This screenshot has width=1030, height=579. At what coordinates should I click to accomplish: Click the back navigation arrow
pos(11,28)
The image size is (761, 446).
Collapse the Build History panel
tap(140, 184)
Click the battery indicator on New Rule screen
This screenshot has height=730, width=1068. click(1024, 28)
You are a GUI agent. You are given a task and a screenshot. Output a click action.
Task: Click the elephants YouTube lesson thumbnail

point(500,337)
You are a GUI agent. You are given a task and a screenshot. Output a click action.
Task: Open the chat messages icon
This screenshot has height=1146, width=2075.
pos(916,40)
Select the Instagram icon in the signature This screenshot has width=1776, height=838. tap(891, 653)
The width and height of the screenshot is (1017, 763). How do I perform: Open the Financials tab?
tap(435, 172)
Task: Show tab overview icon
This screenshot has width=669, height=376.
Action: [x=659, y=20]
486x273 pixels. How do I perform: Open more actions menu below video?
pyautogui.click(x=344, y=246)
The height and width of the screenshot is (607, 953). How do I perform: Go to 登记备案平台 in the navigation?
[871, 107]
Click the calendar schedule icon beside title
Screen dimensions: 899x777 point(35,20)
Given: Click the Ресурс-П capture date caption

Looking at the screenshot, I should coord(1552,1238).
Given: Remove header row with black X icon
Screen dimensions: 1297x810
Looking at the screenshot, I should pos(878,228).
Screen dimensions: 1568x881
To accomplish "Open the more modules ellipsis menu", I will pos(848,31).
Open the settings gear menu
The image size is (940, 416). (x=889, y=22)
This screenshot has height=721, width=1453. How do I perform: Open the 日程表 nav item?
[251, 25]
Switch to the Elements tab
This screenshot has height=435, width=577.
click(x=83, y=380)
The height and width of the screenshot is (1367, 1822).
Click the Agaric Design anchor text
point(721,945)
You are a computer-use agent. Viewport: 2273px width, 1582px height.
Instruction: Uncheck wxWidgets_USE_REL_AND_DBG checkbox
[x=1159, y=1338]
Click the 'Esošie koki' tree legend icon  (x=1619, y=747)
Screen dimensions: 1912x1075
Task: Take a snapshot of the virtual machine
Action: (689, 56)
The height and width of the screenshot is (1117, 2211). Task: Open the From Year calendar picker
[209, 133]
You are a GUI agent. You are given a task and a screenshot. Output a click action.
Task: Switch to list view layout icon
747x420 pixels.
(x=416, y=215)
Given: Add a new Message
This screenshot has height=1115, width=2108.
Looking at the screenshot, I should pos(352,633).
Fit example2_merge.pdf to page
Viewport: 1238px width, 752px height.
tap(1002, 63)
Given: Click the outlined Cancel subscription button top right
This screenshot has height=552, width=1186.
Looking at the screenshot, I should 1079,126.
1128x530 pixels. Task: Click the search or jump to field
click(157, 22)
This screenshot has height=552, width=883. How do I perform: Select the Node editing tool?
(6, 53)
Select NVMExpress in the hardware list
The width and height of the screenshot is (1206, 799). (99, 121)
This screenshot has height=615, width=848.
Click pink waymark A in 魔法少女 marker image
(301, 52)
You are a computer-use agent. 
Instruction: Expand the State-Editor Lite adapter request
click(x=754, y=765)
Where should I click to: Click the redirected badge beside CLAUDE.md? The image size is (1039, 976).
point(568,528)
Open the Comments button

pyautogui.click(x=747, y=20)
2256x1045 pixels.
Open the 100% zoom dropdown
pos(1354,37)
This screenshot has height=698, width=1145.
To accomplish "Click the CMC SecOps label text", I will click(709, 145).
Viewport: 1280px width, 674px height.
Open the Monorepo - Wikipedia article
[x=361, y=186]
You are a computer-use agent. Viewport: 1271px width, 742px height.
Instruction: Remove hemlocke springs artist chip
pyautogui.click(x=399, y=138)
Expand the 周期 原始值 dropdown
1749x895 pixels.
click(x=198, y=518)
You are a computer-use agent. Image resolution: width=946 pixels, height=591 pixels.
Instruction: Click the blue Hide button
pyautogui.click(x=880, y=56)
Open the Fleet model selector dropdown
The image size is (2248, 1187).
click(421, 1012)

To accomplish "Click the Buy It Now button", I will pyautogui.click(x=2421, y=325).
========================
* Exercise aim
The complete listing is to be repeated exactly.

* Reply
This screenshot has width=1030, height=579. At what coordinates should I click to accomplish: Click the back navigation arrow
pos(11,28)
The image size is (761, 446).
Collapse the Build History panel
tap(140, 184)
Click the battery indicator on New Rule screen
This screenshot has height=730, width=1068. click(1024, 28)
You are a GUI agent. You are given a task and a screenshot. Output a click action.
Task: Click the elephants YouTube lesson thumbnail

point(500,337)
You are a GUI agent. You are given a task and a screenshot. Output a click action.
Task: Open the chat messages icon
This screenshot has height=1146, width=2075.
pos(916,40)
Select the Instagram icon in the signature This screenshot has width=1776, height=838. tap(891, 653)
The width and height of the screenshot is (1017, 763). How do I perform: Open the Financials tab?
tap(435, 172)
Task: Show tab overview icon
This screenshot has width=669, height=376.
Action: [x=659, y=20]
486x273 pixels. How do I perform: Open more actions menu below video?
pyautogui.click(x=344, y=246)
The height and width of the screenshot is (607, 953). How do I perform: Go to 登记备案平台 in the navigation?
[871, 107]
Click the calendar schedule icon beside title
Screen dimensions: 899x777 point(35,20)
Given: Click the Ресурс-П capture date caption

Looking at the screenshot, I should coord(1552,1238).
Given: Remove header row with black X icon
Screen dimensions: 1297x810
Looking at the screenshot, I should pos(878,228).
Screen dimensions: 1568x881
To accomplish "Open the more modules ellipsis menu", I will pos(848,31).
Open the settings gear menu
The image size is (940, 416). (x=889, y=22)
This screenshot has height=721, width=1453. How do I perform: Open the 日程表 nav item?
[251, 25]
Switch to the Elements tab
This screenshot has height=435, width=577.
click(x=83, y=380)
The height and width of the screenshot is (1367, 1822).
Click the Agaric Design anchor text
point(721,945)
You are a computer-use agent. Viewport: 2273px width, 1582px height.
Instruction: Uncheck wxWidgets_USE_REL_AND_DBG checkbox
[x=1159, y=1338]
Click the 'Esošie koki' tree legend icon  (x=1619, y=747)
Screen dimensions: 1912x1075
Task: Take a snapshot of the virtual machine
Action: (689, 56)
The height and width of the screenshot is (1117, 2211). Task: Open the From Year calendar picker
[209, 133]
You are a GUI agent. You are given a task and a screenshot. Output a click action.
Task: Switch to list view layout icon
747x420 pixels.
(x=416, y=215)
Given: Add a new Message
This screenshot has height=1115, width=2108.
Looking at the screenshot, I should pos(352,633).
Fit example2_merge.pdf to page
Viewport: 1238px width, 752px height.
tap(1002, 63)
Given: Click the outlined Cancel subscription button top right
This screenshot has height=552, width=1186.
Looking at the screenshot, I should 1079,126.
1128x530 pixels. Task: Click the search or jump to field
click(157, 22)
This screenshot has height=552, width=883. How do I perform: Select the Node editing tool?
(6, 53)
Select NVMExpress in the hardware list
The width and height of the screenshot is (1206, 799). (99, 121)
This screenshot has height=615, width=848.
Click pink waymark A in 魔法少女 marker image
(301, 52)
You are a computer-use agent. 
Instruction: Expand the State-Editor Lite adapter request
click(x=754, y=765)
Where should I click to: Click the redirected badge beside CLAUDE.md? The image size is (1039, 976).
point(568,528)
Open the Comments button

pyautogui.click(x=747, y=20)
2256x1045 pixels.
Open the 100% zoom dropdown
pos(1354,37)
This screenshot has height=698, width=1145.
To accomplish "Click the CMC SecOps label text", I will click(709, 145).
Viewport: 1280px width, 674px height.
Open the Monorepo - Wikipedia article
[x=361, y=186]
You are a computer-use agent. Viewport: 1271px width, 742px height.
Instruction: Remove hemlocke springs artist chip
pyautogui.click(x=399, y=138)
Expand the 周期 原始值 dropdown
1749x895 pixels.
click(x=198, y=518)
You are a computer-use agent. Image resolution: width=946 pixels, height=591 pixels.
Instruction: Click the blue Hide button
pyautogui.click(x=880, y=56)
Open the Fleet model selector dropdown
The image size is (2248, 1187).
click(421, 1012)

To accomplish "Click the Buy It Now button", I will pyautogui.click(x=2421, y=325).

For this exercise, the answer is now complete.